Ukraine is extraordinarily multilingual: In addition to the millions of Russian-speaking eastern Ukrainians, there are areas where Hungarian, Romanian, and other tongues are prevalent. These languages were protected by a 2012 regional-language law.

The post-Maidan government alarmed Russian-speaking Ukrainians by attempting to annul that law. The US State Department and Secretary of State John Kerry sought to assuage fears in 2014 by pledging that Kiev would protect the status of Russian. Those promises came to naught.

A 2017 law mandated that secondary education be conducted strictly in Ukrainian, which infuriated Hungary, Romania, Bulgaria, and Greece. Several regions passed legislation banning the use of Russian in public life. Quotas enforce Ukrainian usage on TV and radio. (This would be akin to Washington forcing Spanish-language media to broadcast mostly in English.)

And in February 2018, Ukraine’s supreme court struck down the 2012 regional language law – the one Kerry promised eastern Ukrainians would stay in effect.

Currently, Kiev is preparing to pass a draconian law that would mandate the use of Ukrainian in most aspects of public life.
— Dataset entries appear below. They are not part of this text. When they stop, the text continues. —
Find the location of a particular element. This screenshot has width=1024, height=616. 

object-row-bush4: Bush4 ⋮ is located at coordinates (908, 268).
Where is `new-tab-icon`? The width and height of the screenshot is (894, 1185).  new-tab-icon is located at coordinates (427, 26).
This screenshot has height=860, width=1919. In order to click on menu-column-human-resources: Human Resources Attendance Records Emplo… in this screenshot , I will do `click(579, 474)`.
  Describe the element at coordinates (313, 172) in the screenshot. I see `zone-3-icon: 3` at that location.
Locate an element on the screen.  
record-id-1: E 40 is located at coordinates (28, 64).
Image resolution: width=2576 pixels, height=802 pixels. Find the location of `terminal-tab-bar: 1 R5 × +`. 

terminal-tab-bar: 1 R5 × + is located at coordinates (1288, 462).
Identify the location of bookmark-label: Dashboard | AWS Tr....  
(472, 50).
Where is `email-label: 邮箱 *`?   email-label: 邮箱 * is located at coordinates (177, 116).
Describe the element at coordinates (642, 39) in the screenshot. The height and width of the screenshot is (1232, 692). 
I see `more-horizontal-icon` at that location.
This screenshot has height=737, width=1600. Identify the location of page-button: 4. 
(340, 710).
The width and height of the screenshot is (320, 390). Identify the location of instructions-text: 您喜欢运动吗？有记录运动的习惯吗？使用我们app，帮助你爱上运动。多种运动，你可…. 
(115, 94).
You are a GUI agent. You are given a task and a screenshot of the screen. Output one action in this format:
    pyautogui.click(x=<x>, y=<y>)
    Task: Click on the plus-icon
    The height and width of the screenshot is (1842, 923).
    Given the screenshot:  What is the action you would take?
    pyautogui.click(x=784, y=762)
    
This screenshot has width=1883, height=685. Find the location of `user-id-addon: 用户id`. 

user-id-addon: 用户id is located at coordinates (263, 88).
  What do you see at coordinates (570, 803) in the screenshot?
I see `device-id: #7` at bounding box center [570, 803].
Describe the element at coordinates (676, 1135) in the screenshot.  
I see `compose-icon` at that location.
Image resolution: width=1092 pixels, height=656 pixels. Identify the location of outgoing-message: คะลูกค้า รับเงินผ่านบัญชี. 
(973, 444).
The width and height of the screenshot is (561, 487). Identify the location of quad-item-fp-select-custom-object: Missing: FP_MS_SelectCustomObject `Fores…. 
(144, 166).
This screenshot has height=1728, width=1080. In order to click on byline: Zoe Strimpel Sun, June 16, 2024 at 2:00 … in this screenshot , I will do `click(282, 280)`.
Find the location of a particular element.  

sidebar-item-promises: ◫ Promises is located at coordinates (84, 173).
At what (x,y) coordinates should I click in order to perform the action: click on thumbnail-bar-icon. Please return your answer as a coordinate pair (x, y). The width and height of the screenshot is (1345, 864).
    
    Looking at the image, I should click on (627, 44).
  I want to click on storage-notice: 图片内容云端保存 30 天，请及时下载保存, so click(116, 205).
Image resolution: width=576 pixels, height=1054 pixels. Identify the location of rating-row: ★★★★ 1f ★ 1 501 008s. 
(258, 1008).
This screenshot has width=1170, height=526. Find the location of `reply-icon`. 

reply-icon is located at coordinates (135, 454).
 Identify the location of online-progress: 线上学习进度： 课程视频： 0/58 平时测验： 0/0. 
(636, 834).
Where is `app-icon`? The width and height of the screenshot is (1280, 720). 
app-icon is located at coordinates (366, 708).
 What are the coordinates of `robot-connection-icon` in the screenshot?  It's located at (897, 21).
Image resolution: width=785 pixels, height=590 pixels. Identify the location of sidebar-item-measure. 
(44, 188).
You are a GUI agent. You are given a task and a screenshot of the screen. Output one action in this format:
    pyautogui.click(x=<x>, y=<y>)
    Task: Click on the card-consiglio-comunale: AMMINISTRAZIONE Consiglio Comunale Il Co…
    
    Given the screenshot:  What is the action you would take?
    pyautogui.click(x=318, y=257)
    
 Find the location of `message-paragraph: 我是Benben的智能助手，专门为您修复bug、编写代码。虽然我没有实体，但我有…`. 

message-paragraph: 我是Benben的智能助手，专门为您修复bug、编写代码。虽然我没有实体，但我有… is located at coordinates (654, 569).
It’s another example of Kiev alienating millions of its own citizens, while claiming to embrace Western values.

THE PRICE OF WILLFUL BLINDNESS

These examples are only a tiny fraction of Ukraine’s slide toward intolerance, but they should be enough to point out the obvious: Washington’s decision to ignore the proliferation of armed neo-Nazi groups in a highly unstable nation only led to them gaining more power.

This easily predictable outcome is in marked contrast to Washington’s enthusiasm over the “Revolution of Dignity.” “Nationalism is exactly what Ukraine needs,” proclaimed a New Republic article by historian Anne Applebaum, whose celebration of nationalism came out right around the time that Ukraine green-lighted the formation of white-supremacist paramilitaries. A mere four months after Applebaum’s essay, Newsweek ran an article titled “Ukrainian nationalist volunteers committing ‘ISIS-style’ war crimes.”

In essay after essay, DC foreign-policy heads have denied or celebrated the influence of Ukraine’s far right. (Curiously, the same analysts vociferously denounce rising nationalism in Hungary, Poland, and Italy as highly dangerous.) Perhaps think-tankers deluded themselves into thinking Kiev’s far-right phase would tucker itself out. More likely, they simply embraced DC’s go-to strategy of “my enemy’s enemy is my friend.” Either way, the ramifications stretch far beyond Ukraine.

America’s backing of the Maidan uprising, along with the billions DC sinks into post-Maidan Kiev, make it clear: Starting February 2014, Ukraine became Washington’s latest democracy-spreading project. What we permit in Ukraine sends a green light to others.

By tolerating neo-Nazi gangs and battalions, state-led Holocaust distortion, and attacks on LGBT and the Roma, the United States is telling the rest of Europe: “We’re fine with this.” The implications – especially at a time of a global far-right revival – are profoundly disturbing.